Le pont séparant l’île du continent s’érige comme un obstacle supplémentaire : « Les familles se plaignent du nombre restreint de passages à tarif réduit. » La carte négociée avec la société d’exploitation du pont n’autorise que douze passages par an au tarif de 2 euros, contre 9 euros le reste du temps et 16,50 euros en été, période « cauchemar » pour les visites : l’engorgement du pont l’été entraîne trois ou quatre heures de file d’attente, pouvant compromettre l’accès aux parloirs. Quant aux familles ne disposant pas de voiture, leurs possibilités de transport sont limitées. Le seul bus qui relie La Rochelle à l’île circule peu et ne coïncide pas avec les horaires des parloirs. Le bus n’attend pas non plus les passagers dont les trains arrivent en retard. Un bus manqué oblige à attendre le suivant, deux heures plus tard. Une seule autre option s’offre alors, le taxi, dont la course s’élève à 50 euros.

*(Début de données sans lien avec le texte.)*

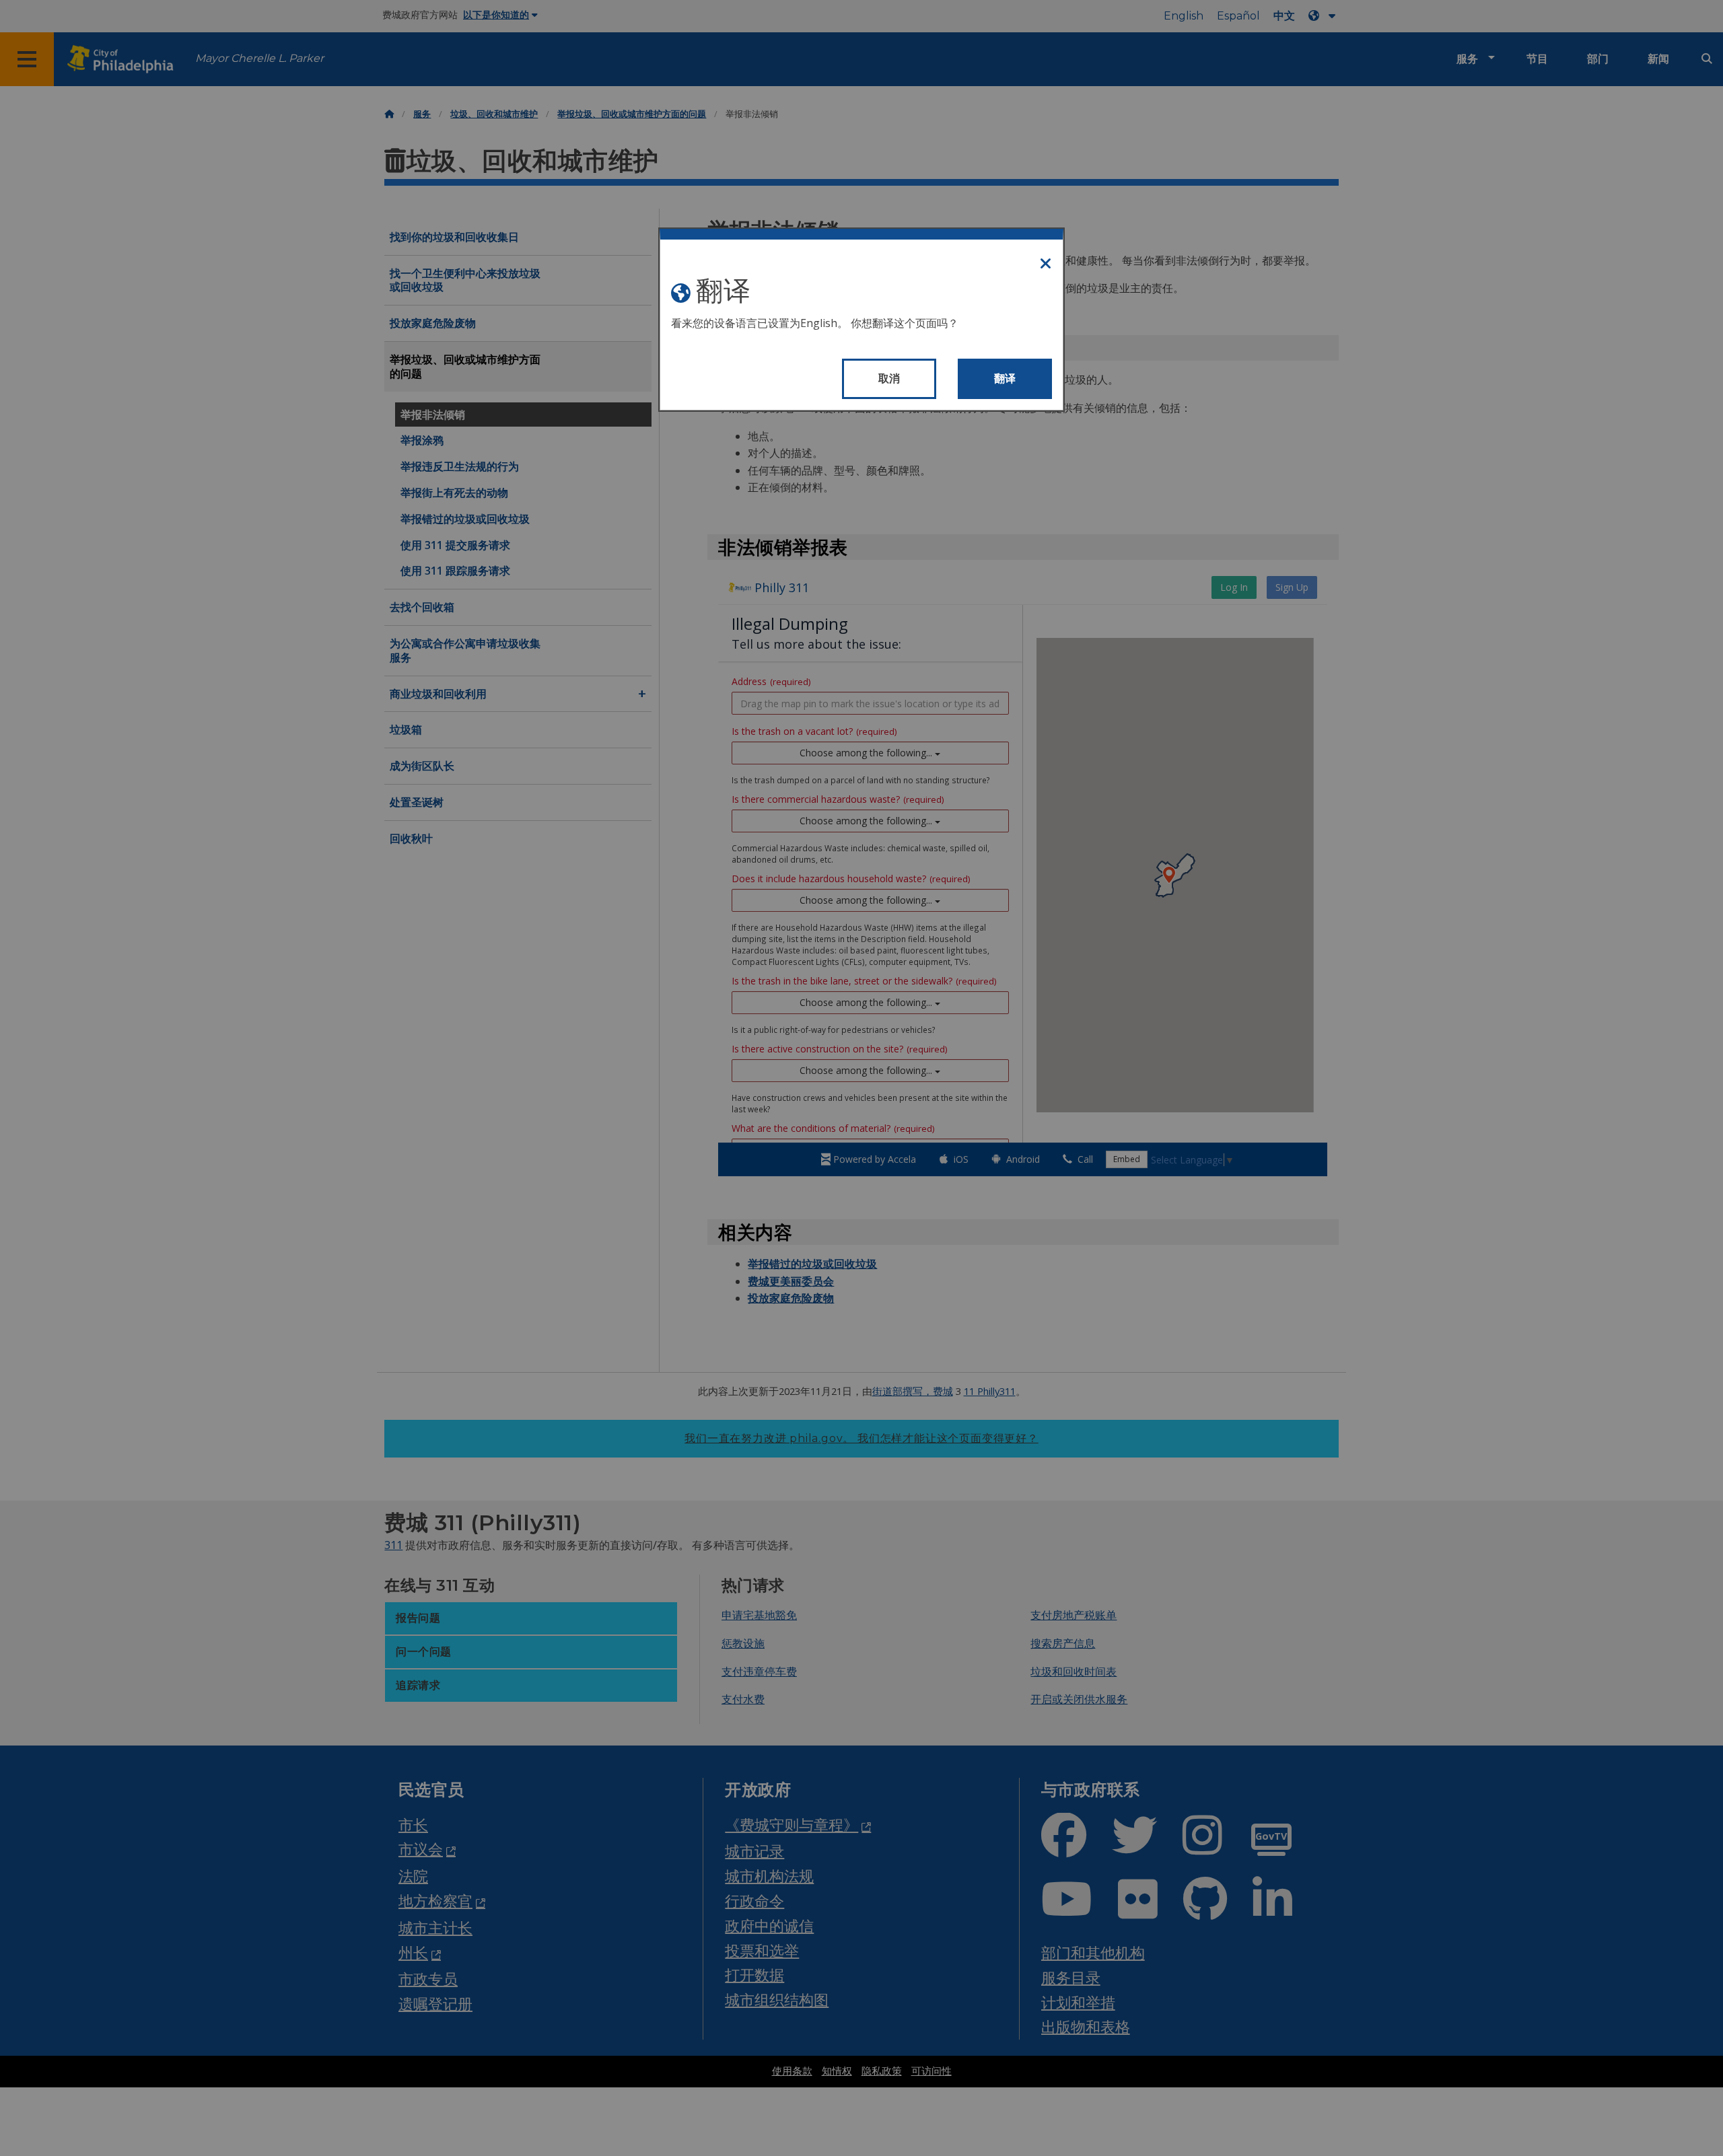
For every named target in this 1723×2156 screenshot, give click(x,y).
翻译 (1005, 378)
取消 (889, 378)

Seuls 25 % des détenus utilisent les UVF et parloirs familiaux

La maison centrale est dotée de trois unités de vie familiale (UVF) et de huit parloirs familiaux, permettant des visites plus longues et préservant l’intimité. Mais le taux d’occupation des parloirs familiaux en 2012 est de 36 % (802 parloirs utilisés par 92 détenus). Et celui des UVF est de 72 % (301 utilisations par 103 détenus). Ces taux s’entendent avec seulement 25 % des détenus qui reçoivent des visites, souligne le service pénitentiaire d’insertion et de probation (SPIP). (6)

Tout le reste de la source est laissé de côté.